Corpus-based tools have been explored by many researchers and teachers to facilitate collocation learning with promising results as demonstrated in the literature (Boulton & Cobb, 2017). They have been used in helping students find correct word combinations (e.g. “casue a problem” vs. “bring a problem”) (Yoon, 2008; Chen, 2011; Daskalovska, 2015; Vyatkina, 2016), understand the subtle meaning of certain verbs that lack direct L1 equivalents: synonyms (e.g. construct, build, and establish), hypernyms (e.g. create and compose) (Chan and Liou, 2005), and identify common word choice errors in student writing (Chambers and O’Sullivan, 2004; Wu, et al. 2009). Johns (1991) used the term “data-driven learning” (DDL) to describe this approach that centers on fostering learners’ skills in becoming a “language researcher”. Despite DDL’s great potential as presented in the literature, DDL has not been widely accepted by mainstream language educators (Leńko-Szymańska & Boulton, 2015, p. 3). Technical challenges that face both teachers and students go some way to explain the reluctance in implementing DDL in classroom. This view is supported by the results of a large-scale survey conducted by Tribble on using corpora in language teaching (Tribble, 2015).

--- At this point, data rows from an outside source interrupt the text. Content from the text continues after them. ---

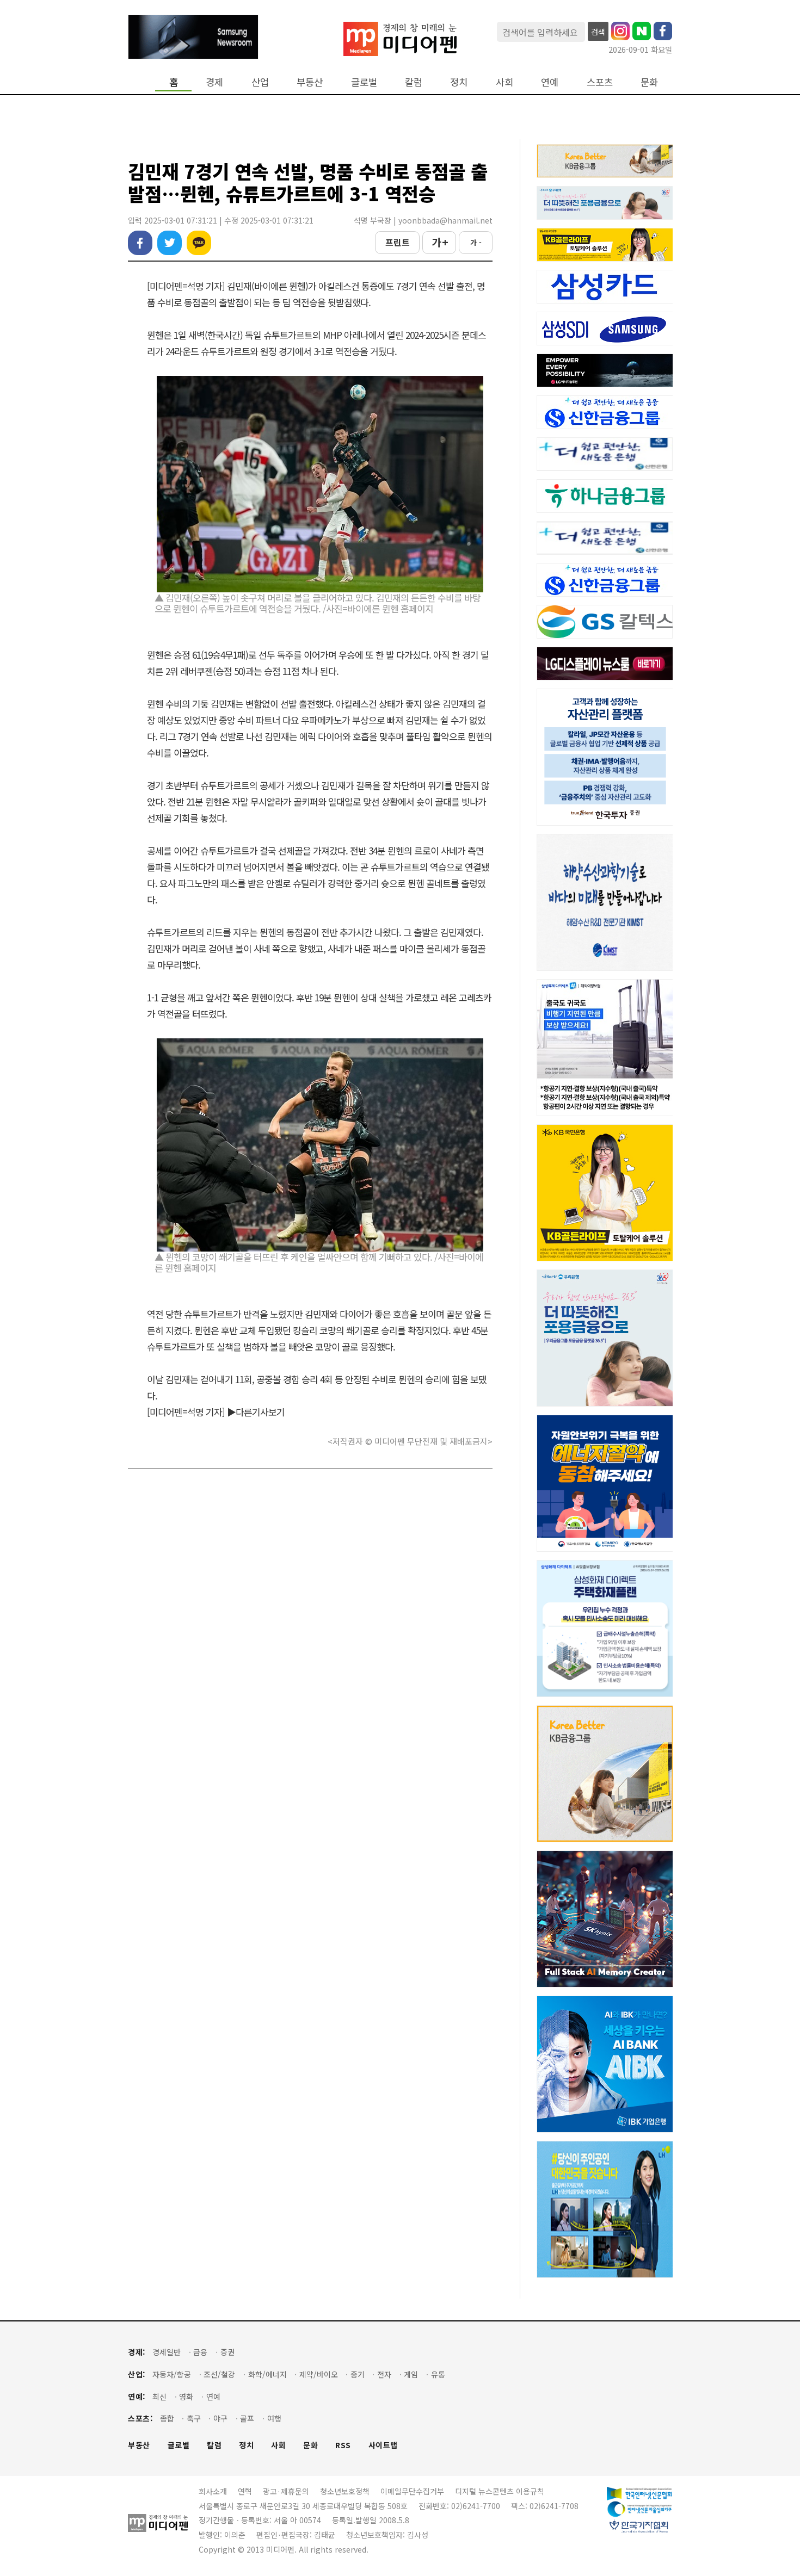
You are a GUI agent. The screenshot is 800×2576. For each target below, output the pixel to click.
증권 (227, 2352)
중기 (357, 2374)
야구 (220, 2418)
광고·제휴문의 (286, 2491)
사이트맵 (383, 2445)
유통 (438, 2374)
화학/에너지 (267, 2374)
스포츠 (600, 82)
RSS (343, 2445)
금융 (200, 2352)
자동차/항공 (171, 2374)
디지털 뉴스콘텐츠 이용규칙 (499, 2491)
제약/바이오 (318, 2374)
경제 (214, 82)
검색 (598, 31)
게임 (411, 2374)
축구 (194, 2418)
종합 (167, 2418)
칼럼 (413, 82)
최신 (159, 2396)
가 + (439, 242)
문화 (649, 82)
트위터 (169, 243)
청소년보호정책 (345, 2491)
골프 (247, 2418)
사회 (504, 82)
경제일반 (166, 2352)
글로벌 (364, 82)
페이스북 (140, 243)
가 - (476, 242)
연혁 (245, 2491)
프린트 (397, 242)
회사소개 (213, 2491)
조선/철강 (219, 2374)
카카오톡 (199, 243)
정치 (458, 82)
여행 (274, 2418)
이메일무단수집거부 (412, 2491)
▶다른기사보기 (256, 1412)
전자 (384, 2374)
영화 (186, 2396)
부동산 (310, 82)
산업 (260, 82)
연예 (549, 82)
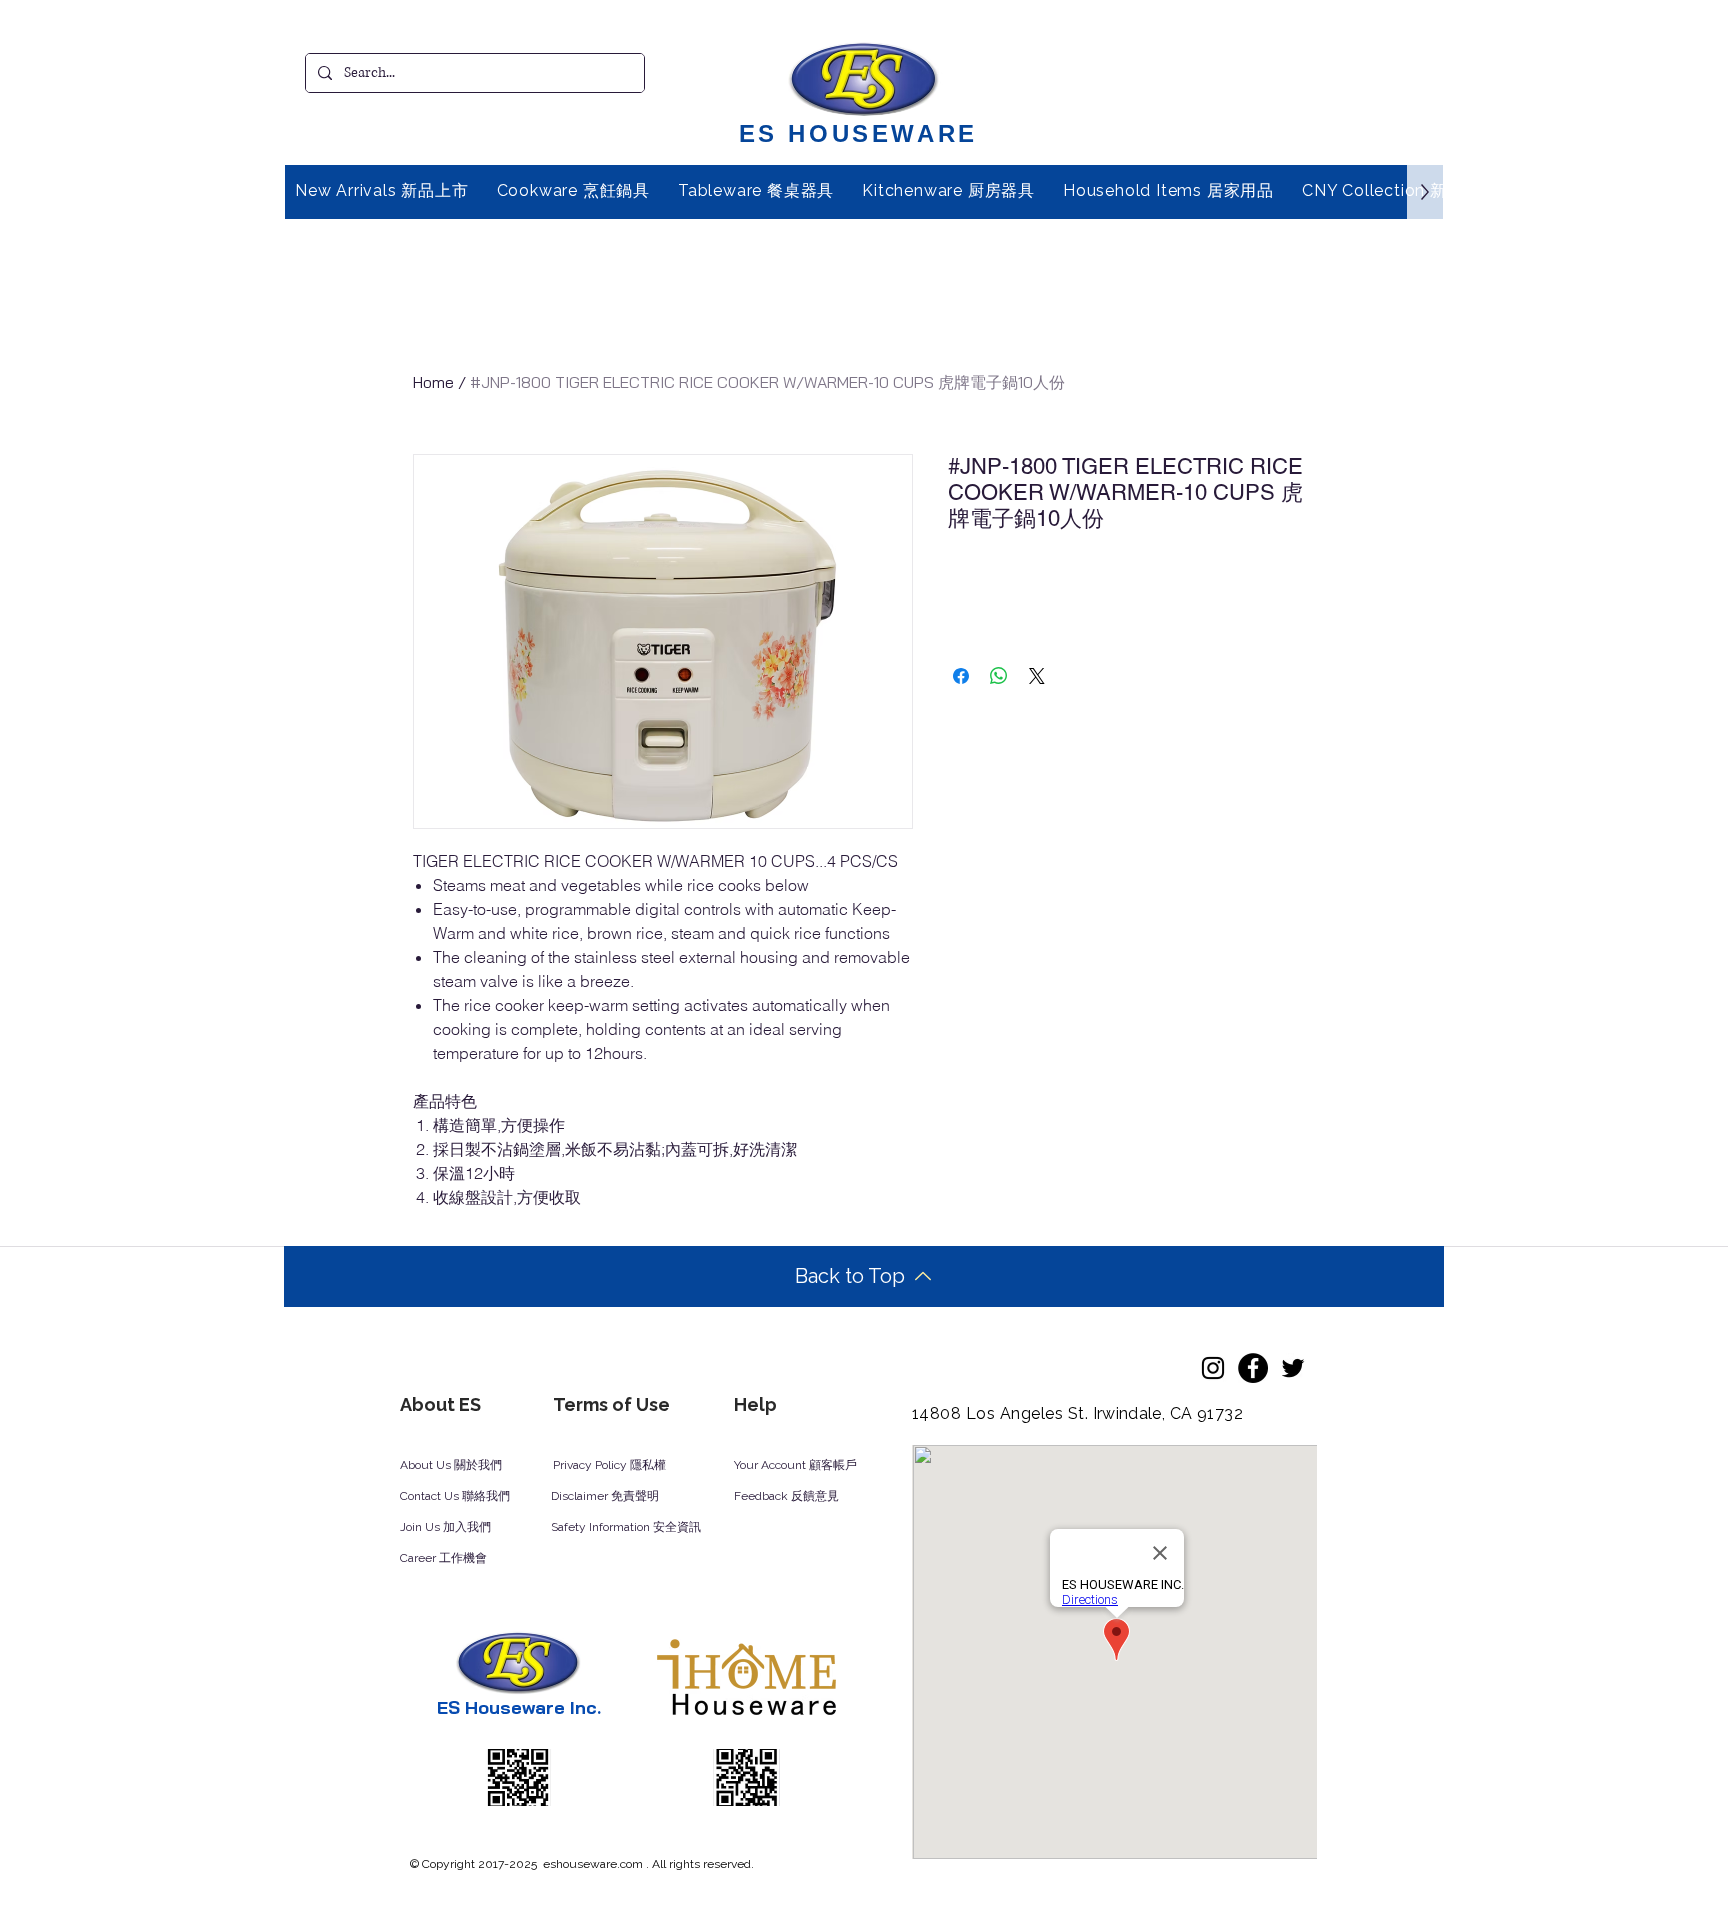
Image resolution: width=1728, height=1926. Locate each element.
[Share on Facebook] (961, 676)
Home (433, 382)
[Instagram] (1213, 1368)
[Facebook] (1253, 1368)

User-friendliness and free access are reported to be two major factors in influencing the willingness of respondents to use corpora, while “don’t know how to”, “are not familiar with” are among the reasons for not using corpora. DDL researchers have also reported several factors that may hinder corpus use, including requirements of metalinguistic knowledge (e.g., part-of-speech tags) to formulate queries, unfamiliarity with complex search interfaces and functions, overwhelming results, and difficulties in locating and interpreting target language features in concordances (Yoon & Hirvela, 2004; O'Sullivan & Chambers, 2006; Yeh, Li, & Liou, 2007; Chen, 2011; Rodgers et al., 2011; Boulton, 2012a; Chang, 2014; Geluso & Yamaguchi, 2014; Daskalovska, 2015). For example, Chang (2014) asserts that the differing interfaces and functions of various corpus tools further increases the technical challenge whereby learners generally need to learn a new system in order to access a different corpus.